QUESTIONS ON THE MATERIAL |
**1)** According to the book review, in which city is Marsco based?
**2)** Repeat, word for word, the part of the book review that opens with the words "After 21st-century wars" and closes with "plot its downfall.".

*** STUDY TEXT ***

After 21st-century wars and catastrophes ravage Earth, the omnipotent multiplanetary corporation Marsco assumes control—but forces within and outside the company plot its downfall.
First-time author Zarzana brings to bear an academic background in this hefty start to his planned sci-fi series, a compulsively readable future history detailing a catastrophic 21st century and the political, economic and social pathologies that leave beaten-down humanity dominated by a callous one-world (one solar system, really) corporate empire. In the 2090s, billions have died as a result of decades of wealth inequality, global resource wars, pandemics, climate change and backsliding scientific ignorance. Enter Marsco (est. 1999), a giant software/IT/space travel monopoly, possessing some of the less savory aspects of Microsoft and the Union Pacific Railroad. Based in Seattle, Marsco remained largely untouched during mankind’s darkest days; using cyberwarfare and conventional weapons, the company technocrats stepped in and seized Earth away from governments. The ruthless corporation has barely improved life on Earth. PRIMS, a vast, war-displaced peasant class, live in backward squalor, while elite castes are marked by Marsco finger-disc implants, permitting social mobility via levels of access to all-important cybernetworks. Opponents of Marsco include Walter Miller, once one of the company’s iconic engineers/innovators, now dwelling amid PRIMS as a high-profile dissident; defeated nationalist leaders and warlords left older but no wiser thanks to cryogenic stasis; and savage, cultish Luddites composed mainly of rebel PRIMS. Zarzana’s story—short on action, dialogue-heavy, but seldom hectoring or pedantic—recalls early Heinlein, without quite so much faith in altruistic, laissez-faire capitalist heroes coming to the rescue. The scale of Zarzana’s imagination is practically Asimov-ian, though one suspects he has many other wonders unrevealed behind the curtain; we never enjoy a tour of Marsco’s actual Martian HQ, for instance. But there’s still plenty ahead and plenty to look forward to in upcoming volumes.

*** End of STUDY TEXT ***
*** DATA UNDER STUDY ***

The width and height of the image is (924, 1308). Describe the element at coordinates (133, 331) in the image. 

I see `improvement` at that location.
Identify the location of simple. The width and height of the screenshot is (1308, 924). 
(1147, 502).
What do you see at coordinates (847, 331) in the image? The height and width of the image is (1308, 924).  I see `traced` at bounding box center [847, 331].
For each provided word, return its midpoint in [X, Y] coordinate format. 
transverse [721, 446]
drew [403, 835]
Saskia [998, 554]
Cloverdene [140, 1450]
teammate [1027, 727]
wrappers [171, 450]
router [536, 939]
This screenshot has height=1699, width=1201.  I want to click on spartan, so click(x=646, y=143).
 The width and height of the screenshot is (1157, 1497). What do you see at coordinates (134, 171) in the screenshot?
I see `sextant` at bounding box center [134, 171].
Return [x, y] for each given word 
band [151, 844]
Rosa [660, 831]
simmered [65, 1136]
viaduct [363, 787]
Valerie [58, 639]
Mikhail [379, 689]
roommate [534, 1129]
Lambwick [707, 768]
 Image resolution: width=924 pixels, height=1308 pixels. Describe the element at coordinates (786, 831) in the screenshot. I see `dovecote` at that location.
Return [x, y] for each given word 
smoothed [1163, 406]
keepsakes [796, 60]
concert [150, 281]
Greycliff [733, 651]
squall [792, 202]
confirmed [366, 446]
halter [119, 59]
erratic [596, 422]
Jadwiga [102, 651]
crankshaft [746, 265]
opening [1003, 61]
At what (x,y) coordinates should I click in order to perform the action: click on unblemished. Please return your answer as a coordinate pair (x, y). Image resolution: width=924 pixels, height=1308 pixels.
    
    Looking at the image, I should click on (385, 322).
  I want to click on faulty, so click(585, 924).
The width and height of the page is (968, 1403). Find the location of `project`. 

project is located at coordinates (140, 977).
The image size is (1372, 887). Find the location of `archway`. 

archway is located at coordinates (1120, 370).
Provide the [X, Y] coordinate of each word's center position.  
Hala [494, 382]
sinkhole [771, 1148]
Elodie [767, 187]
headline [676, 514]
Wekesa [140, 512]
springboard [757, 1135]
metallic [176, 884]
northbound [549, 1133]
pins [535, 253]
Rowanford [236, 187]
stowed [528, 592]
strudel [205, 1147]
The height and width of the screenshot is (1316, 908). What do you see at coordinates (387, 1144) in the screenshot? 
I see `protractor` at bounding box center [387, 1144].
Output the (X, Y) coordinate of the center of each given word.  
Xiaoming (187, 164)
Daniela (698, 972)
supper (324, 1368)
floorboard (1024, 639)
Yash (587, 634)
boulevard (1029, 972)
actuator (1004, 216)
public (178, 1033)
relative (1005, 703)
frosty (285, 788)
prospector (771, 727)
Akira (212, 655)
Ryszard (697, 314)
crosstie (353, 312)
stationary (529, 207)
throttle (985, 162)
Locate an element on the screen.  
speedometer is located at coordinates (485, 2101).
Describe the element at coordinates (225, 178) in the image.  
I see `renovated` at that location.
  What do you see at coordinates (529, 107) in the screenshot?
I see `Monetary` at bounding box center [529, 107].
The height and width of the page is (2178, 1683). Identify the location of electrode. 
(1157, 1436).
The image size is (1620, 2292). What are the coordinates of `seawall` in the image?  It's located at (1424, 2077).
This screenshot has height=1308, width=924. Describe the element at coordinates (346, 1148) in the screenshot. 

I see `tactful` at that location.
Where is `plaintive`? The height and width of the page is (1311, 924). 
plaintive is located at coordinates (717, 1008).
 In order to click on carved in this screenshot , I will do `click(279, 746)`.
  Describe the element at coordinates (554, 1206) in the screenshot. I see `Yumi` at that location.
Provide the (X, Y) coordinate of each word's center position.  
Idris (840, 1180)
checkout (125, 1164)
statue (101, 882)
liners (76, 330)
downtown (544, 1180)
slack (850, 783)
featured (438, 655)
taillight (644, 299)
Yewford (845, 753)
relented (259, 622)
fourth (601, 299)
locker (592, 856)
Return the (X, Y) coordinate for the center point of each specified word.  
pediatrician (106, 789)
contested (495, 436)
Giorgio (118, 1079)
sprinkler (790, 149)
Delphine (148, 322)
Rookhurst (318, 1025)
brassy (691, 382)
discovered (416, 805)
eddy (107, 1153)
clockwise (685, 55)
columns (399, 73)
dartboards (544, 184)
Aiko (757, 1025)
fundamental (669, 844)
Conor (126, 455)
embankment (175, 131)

*** End of DATA UNDER STUDY ***

RESPONSES |
**1)** Seattle

**2)**
After 21st-century wars and catastrophes ravage Earth, the omnipotent multiplanetary corporation Marsco assumes control—but forces within and outside the company plot its downfall.